Pls tell me that whether a director (not additional director) can be appointed in a board meeting directly?
Preet Kanwar Singh
(Company Secretary)
(161 Points)
Replied 14 August 2012
No, a person can be appointed directly as director only in general meeting. Otherwise first appoint him/her as additional director in board meeting and after that the appointment should be confirmed in general meeting..
Charu Srivastava
(Company Secretary)
(4210 Points)
Replied 14 August 2012
NO the person cannot be appointed as Director in the Board Meeting.
Appointment of Director can only be done in General Meeting
Sumit Jaiswal
(Company Secretary)
(818 Points)
Replied 14 August 2012
In case of a private limited company (if authorised by the articles), a director can be appointed by the Board of Directors. Shareholder's approval is not necessary.
honey
(Compliance Executive)
(73 Points)
Replied 15 August 2012
Thank u everyone 4 ur help. Kindly tell me if by mistake the director had been appointed directly in the board meeting, then what corrective step should be taken? Kindly tell the procedure.

▬▬▬▬▬▬

• Complete the following:
(a) In the forum thread on appointing directors, what condition does the reply about private limited companies give for the Board of Directors to appoint a director?
(b) Rewrite the reply in the forum thread on appointing directors that begins "No, a person can be appointed directly" in a shorter form, keeping its main facts.

▬▬▬▬▬▬

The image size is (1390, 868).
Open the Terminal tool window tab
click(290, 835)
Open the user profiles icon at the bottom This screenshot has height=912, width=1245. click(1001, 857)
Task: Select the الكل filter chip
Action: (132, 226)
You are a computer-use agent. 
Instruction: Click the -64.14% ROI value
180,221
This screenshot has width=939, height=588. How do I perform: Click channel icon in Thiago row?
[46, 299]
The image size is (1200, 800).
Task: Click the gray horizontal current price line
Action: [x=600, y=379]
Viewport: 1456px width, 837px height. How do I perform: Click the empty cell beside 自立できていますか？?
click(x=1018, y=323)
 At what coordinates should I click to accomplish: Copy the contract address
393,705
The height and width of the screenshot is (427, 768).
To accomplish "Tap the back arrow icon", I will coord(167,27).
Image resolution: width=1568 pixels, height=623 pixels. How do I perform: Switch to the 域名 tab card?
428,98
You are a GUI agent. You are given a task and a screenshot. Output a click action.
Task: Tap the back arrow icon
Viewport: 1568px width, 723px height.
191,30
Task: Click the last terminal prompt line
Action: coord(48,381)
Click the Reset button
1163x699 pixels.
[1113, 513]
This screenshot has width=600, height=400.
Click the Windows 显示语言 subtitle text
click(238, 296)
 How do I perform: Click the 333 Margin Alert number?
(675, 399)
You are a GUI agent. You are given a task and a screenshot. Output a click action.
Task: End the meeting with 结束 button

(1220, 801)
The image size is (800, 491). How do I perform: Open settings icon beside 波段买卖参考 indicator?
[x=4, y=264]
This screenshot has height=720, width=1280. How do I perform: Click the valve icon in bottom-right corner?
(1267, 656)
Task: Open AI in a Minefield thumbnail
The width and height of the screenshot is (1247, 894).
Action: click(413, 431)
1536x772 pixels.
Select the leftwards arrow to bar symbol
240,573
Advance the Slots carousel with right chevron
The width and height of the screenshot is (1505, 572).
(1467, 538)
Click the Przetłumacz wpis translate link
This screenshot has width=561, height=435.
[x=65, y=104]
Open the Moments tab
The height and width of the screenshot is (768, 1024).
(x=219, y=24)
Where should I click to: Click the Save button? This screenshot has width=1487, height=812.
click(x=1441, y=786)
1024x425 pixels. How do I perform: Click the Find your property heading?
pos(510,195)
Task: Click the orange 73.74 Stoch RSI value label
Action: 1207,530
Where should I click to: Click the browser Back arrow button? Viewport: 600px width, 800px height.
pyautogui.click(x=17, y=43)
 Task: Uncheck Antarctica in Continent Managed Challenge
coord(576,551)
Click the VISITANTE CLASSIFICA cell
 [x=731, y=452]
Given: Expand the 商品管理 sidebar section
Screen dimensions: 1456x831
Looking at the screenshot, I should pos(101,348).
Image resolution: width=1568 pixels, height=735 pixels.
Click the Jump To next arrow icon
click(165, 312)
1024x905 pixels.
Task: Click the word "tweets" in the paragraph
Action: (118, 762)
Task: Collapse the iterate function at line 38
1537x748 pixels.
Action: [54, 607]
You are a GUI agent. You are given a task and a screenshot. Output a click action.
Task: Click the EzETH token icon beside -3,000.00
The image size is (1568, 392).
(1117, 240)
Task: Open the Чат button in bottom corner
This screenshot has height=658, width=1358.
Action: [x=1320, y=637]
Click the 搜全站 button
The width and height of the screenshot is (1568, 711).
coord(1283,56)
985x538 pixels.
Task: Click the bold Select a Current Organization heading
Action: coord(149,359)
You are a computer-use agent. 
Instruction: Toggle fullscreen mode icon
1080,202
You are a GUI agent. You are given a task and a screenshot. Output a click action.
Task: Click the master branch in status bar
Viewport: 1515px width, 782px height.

▬▬▬▬▬▬

• Expected results:
(a) The articles must authorize it.

(b) A director can be appointed directly only at a general meeting. Otherwise, the board first appoints the person as an additional director, and a general meeting later confirms the appointment.